Maybe it’s crazy, but it also smacks of a refreshing, near-extinct kind of integrity and idealism. As the publishing world grows ever more corporate and contracts to fewer and fewer outlets, Fantagraphics stubbornly keeps business truculent and personal. Let it never be said that they let profit get in the way of voicing an honest opinion.

Despite anti-authoritarian and self-sabotaging tendencies (and very little cash), Fantagraphics somehow made it through nearly three decades on passion and luck. Groth and Thompson happily admit they have no business sense—they only knew they wanted to encourage more people to follow the path of literate, iconoclastic figures like Crumb and Art Spiegelman. The first comic Fantagraphics published, in 1982, was the extraordinary Love and Rockets by L.A. brothers Gilbert, Jaime, and (initially) Mario Hernandez, which in part followed two punk Latino chicks from teendom through adulthood. Inspired by L&R, other artists flocked to Fantagraphics, and in the next few years the company published dozens of young talents who became linchpins of the burgeoning alternative comix movement.
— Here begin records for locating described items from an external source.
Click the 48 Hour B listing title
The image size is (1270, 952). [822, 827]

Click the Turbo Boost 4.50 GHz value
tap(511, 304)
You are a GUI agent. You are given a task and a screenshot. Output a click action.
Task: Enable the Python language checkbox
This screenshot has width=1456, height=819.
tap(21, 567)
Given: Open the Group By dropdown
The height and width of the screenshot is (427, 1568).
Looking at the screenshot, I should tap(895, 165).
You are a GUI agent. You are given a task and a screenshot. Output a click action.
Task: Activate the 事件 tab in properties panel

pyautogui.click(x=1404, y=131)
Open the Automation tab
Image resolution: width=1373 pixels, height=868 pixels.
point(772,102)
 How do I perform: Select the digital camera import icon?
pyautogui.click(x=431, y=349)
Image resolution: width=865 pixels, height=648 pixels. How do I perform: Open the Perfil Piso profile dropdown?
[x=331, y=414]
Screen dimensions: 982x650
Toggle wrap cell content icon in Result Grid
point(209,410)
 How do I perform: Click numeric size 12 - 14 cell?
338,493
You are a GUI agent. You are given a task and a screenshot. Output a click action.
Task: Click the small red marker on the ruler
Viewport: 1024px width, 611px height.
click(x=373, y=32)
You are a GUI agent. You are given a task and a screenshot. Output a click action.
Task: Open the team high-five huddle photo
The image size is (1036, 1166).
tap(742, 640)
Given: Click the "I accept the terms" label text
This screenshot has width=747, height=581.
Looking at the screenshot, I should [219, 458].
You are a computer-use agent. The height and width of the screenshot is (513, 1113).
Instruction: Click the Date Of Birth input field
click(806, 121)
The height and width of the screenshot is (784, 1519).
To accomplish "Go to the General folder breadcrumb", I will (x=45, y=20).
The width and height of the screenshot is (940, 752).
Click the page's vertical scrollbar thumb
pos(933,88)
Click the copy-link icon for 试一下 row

In the ’80s and ’90s, alt-comix developed the same adversarial relationship with the superhero mainstream of pulp comics that indie rock had with heavy metal. Funnily enough, by the late ’80s Fantagraphics had moved to Seattle, where the nascent grunge movement was coalescing around Sub Pop Records. But although there was a boom in independent comics, there was never really a comix version of Nirvana to explode the genre into the mainstream. Then the boom turned to a bust. “Every month we were losing ground, and there was nothing we could do,” Groth recalls. Looking for a quick cash-flow fix in 1991, Fantagraphics turned to sex comics. “Porn came to us in a vision,” jokes Thompson, but the Eros imprint pulled them out of their hole within a year and remains a profitable part of the company.

Groth believes the financial problems are worse this time around, and he chalks it up to a combination of poor management skills and bad luck. Fantagraphics lost about $70,000 when their distributor went bankrupt a few years back. But they immediately hooked up with W.W. Norton, enabling them to ride the most recent graphic-novel craze. Excited by the success of Ware, Clowes, and Sacco, Fantagraphics made a near fatal publishing error, printing too many books and leaving themselves severely short of cash. “One day I noticed all these bills imminently due and I saw what our receivables were,” says Groth quietly, “and then the full impact of how fucked we were entered our consciousness.” Although the duo was understandably worried that the comics community might spurn them, Groth and Thompson decided to make a public cry for help, following in the footsteps of the aforementioned Drawn & Quarterly and Top Shelf, who had also been screwed up by distributor problems.

“It points up the inherent financial instability of publishing alternative comics,” Groth suggests. The margins of profitability are very tight, he says, while the genre’s fan base is compact. It’s also hard to reach customers, since many comics stores shun alt-comix in favor of the bread-and-butter superhero stuff. And although mainstream bookstores are slightly more open to graphic novels these days, they still don’t really get how to sell them. All this helps to explain why “every other remotely independent comics publisher has gone out of business over the last 16 years,” Groth points out. “Pacific Comics, Eclipse, First Comics, Kitchen Sink—any company that had a staff and overhead has gone out of business, which makes it even more miraculous that we have 30 employees.”

Thompson says, “Sometimes I literally think we’re like the coyote who’s run off the cliff and is not aware that he’s run off the cliff yet. That’s why we’re still here.”